= Conidial anastomosis tubes =

Cells found in some fungi

Conidial anastomosis tubes (CATs) are cells formed from the conidia (a type of fungal asexual spores) of many filamentous fungi. These cells have a tubular shape and form an anastomosis (bridge) that allows fusion between conidia.

CATs and germ tubes (germination tubes) are some of the specialized hyphae (long cells formed by filamentous fungal species) that are formed by fungal conidia. CATs are morphologically and physiologically distinct from germ tubes and are under separate genetic control.

Germ tubes, produced during conidial germination, are different from CATs because: CATs are thinner, shorter, lack branches, exhibit determinate growth, and home toward each other.

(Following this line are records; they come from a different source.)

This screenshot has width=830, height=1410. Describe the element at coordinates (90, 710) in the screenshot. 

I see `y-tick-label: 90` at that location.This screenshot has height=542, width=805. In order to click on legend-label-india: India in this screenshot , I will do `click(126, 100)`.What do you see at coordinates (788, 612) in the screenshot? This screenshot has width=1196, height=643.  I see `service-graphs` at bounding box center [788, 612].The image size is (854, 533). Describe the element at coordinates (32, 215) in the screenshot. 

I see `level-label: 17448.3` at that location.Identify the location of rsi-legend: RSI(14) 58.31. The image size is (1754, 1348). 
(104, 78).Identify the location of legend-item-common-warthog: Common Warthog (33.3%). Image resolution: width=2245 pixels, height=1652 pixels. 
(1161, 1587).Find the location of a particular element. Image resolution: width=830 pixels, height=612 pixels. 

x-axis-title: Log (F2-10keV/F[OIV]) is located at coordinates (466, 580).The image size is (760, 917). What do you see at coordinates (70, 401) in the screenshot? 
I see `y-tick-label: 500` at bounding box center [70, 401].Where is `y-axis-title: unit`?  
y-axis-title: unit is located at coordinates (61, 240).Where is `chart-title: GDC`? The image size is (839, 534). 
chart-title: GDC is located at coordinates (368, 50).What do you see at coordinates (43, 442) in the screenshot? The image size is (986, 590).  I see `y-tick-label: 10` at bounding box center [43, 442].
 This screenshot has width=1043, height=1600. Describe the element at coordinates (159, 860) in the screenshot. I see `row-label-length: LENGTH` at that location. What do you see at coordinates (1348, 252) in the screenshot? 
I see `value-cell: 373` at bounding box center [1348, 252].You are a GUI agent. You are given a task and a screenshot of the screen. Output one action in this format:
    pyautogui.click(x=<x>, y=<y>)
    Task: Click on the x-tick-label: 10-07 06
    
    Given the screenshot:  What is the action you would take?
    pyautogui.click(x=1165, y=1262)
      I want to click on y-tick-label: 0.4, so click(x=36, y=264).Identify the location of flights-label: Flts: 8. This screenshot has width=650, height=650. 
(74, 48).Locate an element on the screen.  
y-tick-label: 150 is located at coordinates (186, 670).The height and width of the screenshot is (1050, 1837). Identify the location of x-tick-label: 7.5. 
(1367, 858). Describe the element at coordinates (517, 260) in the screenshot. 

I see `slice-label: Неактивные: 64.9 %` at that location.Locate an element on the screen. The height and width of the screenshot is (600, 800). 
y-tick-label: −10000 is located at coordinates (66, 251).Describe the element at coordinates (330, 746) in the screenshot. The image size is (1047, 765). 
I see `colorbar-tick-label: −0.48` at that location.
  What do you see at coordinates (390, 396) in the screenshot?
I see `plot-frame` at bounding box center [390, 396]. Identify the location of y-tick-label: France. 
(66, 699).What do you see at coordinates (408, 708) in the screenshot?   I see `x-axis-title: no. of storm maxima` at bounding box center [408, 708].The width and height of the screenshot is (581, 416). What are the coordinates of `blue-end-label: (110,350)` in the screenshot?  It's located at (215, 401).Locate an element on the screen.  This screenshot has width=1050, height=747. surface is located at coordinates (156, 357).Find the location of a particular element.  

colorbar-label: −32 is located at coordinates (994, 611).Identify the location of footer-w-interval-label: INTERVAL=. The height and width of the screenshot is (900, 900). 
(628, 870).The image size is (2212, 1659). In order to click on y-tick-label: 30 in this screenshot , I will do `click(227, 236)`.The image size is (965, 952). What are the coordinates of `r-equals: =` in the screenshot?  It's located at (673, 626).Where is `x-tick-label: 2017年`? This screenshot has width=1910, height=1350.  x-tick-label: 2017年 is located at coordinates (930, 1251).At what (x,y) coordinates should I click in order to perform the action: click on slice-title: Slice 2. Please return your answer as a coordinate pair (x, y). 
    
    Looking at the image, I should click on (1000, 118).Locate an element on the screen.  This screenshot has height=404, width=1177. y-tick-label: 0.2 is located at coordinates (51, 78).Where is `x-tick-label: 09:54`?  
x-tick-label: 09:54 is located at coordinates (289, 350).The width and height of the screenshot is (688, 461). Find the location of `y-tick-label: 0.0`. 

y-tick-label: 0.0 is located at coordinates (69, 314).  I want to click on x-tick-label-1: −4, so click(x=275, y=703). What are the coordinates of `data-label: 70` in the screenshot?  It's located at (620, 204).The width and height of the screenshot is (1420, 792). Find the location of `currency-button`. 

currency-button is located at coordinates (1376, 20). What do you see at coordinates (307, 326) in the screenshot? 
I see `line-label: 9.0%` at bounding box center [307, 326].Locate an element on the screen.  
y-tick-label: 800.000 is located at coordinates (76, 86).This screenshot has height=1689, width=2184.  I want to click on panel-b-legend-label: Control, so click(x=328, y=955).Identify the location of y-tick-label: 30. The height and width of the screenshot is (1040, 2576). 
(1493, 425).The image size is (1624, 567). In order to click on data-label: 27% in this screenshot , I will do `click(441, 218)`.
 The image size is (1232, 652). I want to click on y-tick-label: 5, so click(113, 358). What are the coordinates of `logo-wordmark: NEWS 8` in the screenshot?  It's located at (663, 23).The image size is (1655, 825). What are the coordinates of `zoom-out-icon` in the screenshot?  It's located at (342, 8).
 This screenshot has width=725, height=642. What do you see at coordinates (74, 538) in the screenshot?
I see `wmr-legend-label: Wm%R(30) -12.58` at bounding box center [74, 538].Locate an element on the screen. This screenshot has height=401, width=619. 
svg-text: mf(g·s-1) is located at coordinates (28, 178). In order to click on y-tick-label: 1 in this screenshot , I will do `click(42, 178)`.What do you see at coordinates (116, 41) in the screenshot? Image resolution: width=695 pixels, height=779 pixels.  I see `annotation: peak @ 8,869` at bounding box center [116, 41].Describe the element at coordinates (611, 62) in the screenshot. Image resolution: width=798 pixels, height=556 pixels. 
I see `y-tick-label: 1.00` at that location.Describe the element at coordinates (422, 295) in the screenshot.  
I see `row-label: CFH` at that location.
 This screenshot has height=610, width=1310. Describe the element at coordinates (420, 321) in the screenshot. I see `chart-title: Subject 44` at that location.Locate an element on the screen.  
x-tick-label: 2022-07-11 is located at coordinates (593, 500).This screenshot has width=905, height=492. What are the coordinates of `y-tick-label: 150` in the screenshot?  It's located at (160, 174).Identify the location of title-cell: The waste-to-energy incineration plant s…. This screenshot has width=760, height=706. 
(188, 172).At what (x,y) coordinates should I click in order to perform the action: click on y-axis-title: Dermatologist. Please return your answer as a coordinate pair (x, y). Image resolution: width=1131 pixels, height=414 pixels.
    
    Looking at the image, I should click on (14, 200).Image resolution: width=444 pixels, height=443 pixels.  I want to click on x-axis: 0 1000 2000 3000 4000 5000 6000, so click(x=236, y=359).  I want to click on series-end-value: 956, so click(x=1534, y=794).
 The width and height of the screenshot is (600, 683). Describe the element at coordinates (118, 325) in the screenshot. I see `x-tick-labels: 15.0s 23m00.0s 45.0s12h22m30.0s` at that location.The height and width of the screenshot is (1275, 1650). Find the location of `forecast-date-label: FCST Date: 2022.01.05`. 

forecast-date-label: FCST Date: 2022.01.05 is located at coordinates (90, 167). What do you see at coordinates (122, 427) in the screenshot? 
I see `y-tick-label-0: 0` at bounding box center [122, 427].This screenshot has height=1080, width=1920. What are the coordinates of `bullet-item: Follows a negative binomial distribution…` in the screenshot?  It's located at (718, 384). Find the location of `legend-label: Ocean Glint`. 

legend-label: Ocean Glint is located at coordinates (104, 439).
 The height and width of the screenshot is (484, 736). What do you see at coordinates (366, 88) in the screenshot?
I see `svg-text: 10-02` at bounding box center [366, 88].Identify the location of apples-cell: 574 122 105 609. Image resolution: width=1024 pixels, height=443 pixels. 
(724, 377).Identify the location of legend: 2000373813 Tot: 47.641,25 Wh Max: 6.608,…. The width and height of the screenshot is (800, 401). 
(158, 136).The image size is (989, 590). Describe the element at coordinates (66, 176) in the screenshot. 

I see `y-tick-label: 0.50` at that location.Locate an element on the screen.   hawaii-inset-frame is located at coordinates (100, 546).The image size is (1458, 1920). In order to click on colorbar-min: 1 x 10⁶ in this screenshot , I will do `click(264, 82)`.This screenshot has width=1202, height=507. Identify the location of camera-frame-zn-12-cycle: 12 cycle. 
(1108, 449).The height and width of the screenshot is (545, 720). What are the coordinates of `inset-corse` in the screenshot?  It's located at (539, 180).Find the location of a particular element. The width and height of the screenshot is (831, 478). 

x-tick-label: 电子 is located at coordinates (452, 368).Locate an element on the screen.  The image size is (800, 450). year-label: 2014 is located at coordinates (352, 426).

CAT biology is not completely understood. Initially, conidia are induced to form CATs. Once they are formed, they grow homing toward each other, and eventually they fuse. Once fusion occurs, the respective nuclei can pass through the fused CATs from one conidium to the other. These are events of fungal vegetative growth (asexual reproduction) and not sexual reproduction. Part of the CAT fusion (cell fusion) has been shown to be a coordinated behaviour.

The filamentous fungus Neurospora crassa (a bread mould and fungal model organism) produces CATs from conidia and conidial germ tubes. In contrast, the fungal plant pathogen, Colletotrichum lindemuthianum, only produces CATs from conidia and not from germ tubes.

Fusion between these cells seems to be important for some fungi during early stages of colony establishment. The production of these cells has been suggested to occur in 73 different species of fungi.